What this task involves :: Please write out the data below once more, exactly as it stands.

Data records ::
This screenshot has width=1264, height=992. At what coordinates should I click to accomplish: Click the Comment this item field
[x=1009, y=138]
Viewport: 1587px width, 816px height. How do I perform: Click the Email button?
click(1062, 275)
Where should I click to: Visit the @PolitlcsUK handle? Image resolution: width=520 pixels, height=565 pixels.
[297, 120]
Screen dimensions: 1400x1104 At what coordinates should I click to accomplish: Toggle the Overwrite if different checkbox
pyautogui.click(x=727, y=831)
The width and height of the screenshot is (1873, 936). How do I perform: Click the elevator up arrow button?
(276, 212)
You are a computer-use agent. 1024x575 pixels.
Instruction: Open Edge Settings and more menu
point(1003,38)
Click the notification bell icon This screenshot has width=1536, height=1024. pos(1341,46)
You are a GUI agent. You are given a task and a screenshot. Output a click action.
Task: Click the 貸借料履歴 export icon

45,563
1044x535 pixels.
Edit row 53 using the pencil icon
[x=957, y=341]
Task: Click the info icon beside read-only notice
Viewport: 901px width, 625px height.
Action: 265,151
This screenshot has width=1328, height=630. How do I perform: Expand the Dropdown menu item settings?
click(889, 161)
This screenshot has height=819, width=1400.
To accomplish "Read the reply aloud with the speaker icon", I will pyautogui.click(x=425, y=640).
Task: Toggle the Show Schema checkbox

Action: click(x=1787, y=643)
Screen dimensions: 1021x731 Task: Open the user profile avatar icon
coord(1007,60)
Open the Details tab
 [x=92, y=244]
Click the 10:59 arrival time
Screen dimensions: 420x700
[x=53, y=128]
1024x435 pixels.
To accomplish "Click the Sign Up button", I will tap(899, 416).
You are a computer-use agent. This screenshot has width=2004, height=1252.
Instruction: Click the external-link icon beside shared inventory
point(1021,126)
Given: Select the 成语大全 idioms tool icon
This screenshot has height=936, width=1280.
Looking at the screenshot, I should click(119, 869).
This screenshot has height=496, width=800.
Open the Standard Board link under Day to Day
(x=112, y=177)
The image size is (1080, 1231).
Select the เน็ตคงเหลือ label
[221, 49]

Exercise output ::
This screenshot has width=1264, height=992. At what coordinates should I click to accomplish: Click the Comment this item field
[x=1009, y=138]
Viewport: 1587px width, 816px height. How do I perform: Click the Email button?
click(1062, 275)
Where should I click to: Visit the @PolitlcsUK handle? Image resolution: width=520 pixels, height=565 pixels.
[297, 120]
Screen dimensions: 1400x1104 At what coordinates should I click to accomplish: Toggle the Overwrite if different checkbox
pyautogui.click(x=727, y=831)
The width and height of the screenshot is (1873, 936). How do I perform: Click the elevator up arrow button?
(276, 212)
You are a computer-use agent. 1024x575 pixels.
Instruction: Open Edge Settings and more menu
point(1003,38)
Click the notification bell icon This screenshot has width=1536, height=1024. pos(1341,46)
You are a GUI agent. You are given a task and a screenshot. Output a click action.
Task: Click the 貸借料履歴 export icon

45,563
1044x535 pixels.
Edit row 53 using the pencil icon
[x=957, y=341]
Task: Click the info icon beside read-only notice
Viewport: 901px width, 625px height.
Action: 265,151
This screenshot has width=1328, height=630. How do I perform: Expand the Dropdown menu item settings?
click(889, 161)
This screenshot has height=819, width=1400.
To accomplish "Read the reply aloud with the speaker icon", I will pyautogui.click(x=425, y=640).
Task: Toggle the Show Schema checkbox

Action: click(x=1787, y=643)
Screen dimensions: 1021x731 Task: Open the user profile avatar icon
coord(1007,60)
Open the Details tab
 [x=92, y=244]
Click the 10:59 arrival time
Screen dimensions: 420x700
[x=53, y=128]
1024x435 pixels.
To accomplish "Click the Sign Up button", I will tap(899, 416).
You are a computer-use agent. This screenshot has width=2004, height=1252.
Instruction: Click the external-link icon beside shared inventory
point(1021,126)
Given: Select the 成语大全 idioms tool icon
This screenshot has height=936, width=1280.
Looking at the screenshot, I should click(119, 869).
This screenshot has height=496, width=800.
Open the Standard Board link under Day to Day
(x=112, y=177)
The image size is (1080, 1231).
Select the เน็ตคงเหลือ label
[221, 49]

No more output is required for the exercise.